§ Job
Retype the records below without changes, starting at the very beginning and ending with the line that contains "Action: click(x=135, y=132)", including that line.

§ Input for this task
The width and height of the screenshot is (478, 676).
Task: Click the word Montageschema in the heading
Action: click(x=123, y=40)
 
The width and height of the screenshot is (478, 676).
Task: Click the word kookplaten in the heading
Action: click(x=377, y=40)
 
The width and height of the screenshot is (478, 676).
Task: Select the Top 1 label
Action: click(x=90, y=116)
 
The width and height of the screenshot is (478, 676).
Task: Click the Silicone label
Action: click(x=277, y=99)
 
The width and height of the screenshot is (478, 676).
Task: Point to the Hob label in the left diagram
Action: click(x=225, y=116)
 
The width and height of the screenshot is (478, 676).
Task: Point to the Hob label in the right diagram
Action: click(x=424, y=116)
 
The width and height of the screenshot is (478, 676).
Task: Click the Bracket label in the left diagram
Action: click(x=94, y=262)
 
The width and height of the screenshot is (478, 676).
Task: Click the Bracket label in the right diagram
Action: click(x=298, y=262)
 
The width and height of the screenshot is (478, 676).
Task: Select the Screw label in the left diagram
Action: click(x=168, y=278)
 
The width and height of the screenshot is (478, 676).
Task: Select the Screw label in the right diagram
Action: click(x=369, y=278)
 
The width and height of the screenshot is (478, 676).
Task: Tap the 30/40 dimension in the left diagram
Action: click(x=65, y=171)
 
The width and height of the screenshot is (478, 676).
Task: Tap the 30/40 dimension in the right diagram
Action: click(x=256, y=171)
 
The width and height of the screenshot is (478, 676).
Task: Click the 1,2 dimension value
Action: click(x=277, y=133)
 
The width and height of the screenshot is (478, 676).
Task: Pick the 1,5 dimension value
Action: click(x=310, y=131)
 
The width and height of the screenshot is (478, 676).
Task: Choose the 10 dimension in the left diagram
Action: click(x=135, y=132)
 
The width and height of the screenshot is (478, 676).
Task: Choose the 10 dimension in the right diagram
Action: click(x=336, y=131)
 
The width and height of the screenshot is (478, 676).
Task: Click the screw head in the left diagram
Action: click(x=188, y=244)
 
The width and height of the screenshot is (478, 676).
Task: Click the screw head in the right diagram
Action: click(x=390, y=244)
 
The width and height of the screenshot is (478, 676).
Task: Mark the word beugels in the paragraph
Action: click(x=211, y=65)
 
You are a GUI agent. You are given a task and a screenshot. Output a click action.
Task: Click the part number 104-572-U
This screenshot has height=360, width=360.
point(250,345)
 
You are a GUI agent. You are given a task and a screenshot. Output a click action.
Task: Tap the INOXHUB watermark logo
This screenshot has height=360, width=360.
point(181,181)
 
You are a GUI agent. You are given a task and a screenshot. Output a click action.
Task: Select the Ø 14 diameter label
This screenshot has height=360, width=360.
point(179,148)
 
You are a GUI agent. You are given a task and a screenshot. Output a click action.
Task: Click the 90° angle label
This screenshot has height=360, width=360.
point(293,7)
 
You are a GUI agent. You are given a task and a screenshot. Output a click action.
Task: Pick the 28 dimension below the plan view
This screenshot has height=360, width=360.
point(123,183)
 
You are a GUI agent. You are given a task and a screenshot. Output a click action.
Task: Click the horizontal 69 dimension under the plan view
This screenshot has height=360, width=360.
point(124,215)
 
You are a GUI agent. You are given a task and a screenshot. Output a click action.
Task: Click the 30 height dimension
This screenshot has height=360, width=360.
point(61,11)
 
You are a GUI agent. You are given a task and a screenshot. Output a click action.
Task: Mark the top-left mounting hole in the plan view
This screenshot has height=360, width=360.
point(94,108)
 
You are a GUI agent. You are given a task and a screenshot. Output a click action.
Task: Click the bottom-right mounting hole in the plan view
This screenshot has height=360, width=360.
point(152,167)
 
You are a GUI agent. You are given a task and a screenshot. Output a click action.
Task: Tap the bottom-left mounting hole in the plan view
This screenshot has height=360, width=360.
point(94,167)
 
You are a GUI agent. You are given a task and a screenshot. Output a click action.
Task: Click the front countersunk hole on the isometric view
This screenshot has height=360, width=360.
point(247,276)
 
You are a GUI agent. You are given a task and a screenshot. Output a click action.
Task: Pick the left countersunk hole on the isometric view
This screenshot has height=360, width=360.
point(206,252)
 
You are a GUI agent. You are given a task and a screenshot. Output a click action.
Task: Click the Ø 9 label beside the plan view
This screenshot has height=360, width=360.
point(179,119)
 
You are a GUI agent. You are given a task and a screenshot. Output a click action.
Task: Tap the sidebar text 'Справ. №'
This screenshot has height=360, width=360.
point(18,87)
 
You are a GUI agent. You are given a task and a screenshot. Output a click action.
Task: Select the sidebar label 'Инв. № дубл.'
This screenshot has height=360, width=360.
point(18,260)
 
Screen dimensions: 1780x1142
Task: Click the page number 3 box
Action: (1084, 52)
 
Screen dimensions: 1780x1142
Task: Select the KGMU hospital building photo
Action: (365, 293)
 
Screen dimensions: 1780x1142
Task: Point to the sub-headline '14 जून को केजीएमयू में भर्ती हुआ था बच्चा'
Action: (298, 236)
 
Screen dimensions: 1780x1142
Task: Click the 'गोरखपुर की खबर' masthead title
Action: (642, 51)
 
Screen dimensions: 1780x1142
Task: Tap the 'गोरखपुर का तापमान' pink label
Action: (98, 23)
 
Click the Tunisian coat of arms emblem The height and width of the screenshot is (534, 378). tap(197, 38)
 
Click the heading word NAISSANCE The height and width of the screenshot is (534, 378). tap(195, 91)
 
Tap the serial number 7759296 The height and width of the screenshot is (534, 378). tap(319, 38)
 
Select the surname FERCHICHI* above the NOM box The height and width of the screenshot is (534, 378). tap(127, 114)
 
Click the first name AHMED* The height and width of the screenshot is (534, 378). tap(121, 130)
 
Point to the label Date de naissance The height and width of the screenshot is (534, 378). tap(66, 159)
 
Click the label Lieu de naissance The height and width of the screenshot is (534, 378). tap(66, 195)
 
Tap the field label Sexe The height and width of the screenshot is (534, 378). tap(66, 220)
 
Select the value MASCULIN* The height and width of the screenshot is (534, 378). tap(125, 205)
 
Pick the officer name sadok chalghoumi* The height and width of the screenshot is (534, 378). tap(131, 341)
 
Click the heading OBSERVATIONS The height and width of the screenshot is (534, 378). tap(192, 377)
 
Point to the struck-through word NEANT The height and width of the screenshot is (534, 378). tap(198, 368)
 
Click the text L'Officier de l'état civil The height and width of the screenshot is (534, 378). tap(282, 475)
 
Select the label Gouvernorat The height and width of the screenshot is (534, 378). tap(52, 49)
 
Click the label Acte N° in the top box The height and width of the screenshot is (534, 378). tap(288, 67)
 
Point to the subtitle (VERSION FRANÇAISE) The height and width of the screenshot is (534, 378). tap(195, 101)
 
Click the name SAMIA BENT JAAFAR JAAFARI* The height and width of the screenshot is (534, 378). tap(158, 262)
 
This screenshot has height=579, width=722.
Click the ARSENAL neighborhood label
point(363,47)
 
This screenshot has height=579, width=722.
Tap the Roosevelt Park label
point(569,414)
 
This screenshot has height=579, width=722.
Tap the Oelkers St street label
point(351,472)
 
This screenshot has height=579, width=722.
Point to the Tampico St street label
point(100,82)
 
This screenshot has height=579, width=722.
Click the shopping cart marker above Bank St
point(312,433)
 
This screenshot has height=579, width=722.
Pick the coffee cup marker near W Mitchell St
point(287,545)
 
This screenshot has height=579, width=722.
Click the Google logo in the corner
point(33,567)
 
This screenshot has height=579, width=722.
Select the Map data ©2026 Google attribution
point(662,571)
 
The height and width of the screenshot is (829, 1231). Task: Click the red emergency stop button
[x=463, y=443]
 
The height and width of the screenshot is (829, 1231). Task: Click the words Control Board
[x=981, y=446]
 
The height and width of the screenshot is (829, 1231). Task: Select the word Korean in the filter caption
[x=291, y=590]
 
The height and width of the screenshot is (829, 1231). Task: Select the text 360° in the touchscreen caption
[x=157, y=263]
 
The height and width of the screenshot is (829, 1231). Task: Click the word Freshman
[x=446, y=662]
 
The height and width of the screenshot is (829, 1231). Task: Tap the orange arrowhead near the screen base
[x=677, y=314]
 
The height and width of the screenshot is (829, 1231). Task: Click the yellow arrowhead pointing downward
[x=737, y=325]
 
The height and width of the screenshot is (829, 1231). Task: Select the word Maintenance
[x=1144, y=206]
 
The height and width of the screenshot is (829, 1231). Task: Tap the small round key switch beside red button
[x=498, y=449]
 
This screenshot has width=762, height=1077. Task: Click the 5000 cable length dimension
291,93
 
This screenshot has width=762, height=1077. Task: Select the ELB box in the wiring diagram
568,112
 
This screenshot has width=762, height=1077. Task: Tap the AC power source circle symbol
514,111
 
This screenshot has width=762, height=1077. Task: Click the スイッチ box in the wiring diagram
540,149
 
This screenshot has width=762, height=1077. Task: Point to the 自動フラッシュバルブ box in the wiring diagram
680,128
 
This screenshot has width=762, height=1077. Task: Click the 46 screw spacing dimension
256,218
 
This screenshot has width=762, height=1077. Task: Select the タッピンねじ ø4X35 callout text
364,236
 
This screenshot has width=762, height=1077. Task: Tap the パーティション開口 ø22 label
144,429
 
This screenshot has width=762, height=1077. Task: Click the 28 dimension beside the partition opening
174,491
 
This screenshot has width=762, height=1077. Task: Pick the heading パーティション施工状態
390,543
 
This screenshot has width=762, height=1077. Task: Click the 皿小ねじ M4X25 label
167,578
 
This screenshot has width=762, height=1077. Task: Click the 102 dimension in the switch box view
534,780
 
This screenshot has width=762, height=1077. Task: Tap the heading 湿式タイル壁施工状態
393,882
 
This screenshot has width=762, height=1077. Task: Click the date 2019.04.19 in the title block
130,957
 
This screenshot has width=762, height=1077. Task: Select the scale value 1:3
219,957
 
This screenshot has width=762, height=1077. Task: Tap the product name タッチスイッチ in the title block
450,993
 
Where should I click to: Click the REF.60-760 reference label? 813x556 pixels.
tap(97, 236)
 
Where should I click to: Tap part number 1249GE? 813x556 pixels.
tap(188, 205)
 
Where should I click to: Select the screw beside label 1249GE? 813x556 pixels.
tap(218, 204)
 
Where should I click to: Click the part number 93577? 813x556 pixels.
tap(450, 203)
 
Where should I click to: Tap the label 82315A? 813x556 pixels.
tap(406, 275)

§ Completed exercise
The width and height of the screenshot is (478, 676).
Task: Click the word Montageschema in the heading
Action: click(x=123, y=40)
 
The width and height of the screenshot is (478, 676).
Task: Click the word kookplaten in the heading
Action: click(x=377, y=40)
 
The width and height of the screenshot is (478, 676).
Task: Select the Top 1 label
Action: click(x=90, y=116)
 
The width and height of the screenshot is (478, 676).
Task: Click the Silicone label
Action: click(x=277, y=99)
 
The width and height of the screenshot is (478, 676).
Task: Point to the Hob label in the left diagram
Action: click(x=225, y=116)
 
The width and height of the screenshot is (478, 676).
Task: Point to the Hob label in the right diagram
Action: click(x=424, y=116)
 
The width and height of the screenshot is (478, 676).
Task: Click the Bracket label in the left diagram
Action: click(x=94, y=262)
 
The width and height of the screenshot is (478, 676).
Task: Click the Bracket label in the right diagram
Action: click(x=298, y=262)
 
The width and height of the screenshot is (478, 676).
Task: Select the Screw label in the left diagram
Action: click(x=168, y=278)
 
The width and height of the screenshot is (478, 676).
Task: Select the Screw label in the right diagram
Action: click(x=369, y=278)
 
The width and height of the screenshot is (478, 676).
Task: Tap the 30/40 dimension in the left diagram
Action: click(x=65, y=171)
 
The width and height of the screenshot is (478, 676).
Task: Tap the 30/40 dimension in the right diagram
Action: click(x=256, y=171)
 
The width and height of the screenshot is (478, 676).
Task: Click the 1,2 dimension value
Action: click(x=277, y=133)
 
The width and height of the screenshot is (478, 676).
Task: Pick the 1,5 dimension value
Action: click(x=310, y=131)
 
The width and height of the screenshot is (478, 676).
Task: Choose the 10 dimension in the left diagram
Action: click(x=135, y=132)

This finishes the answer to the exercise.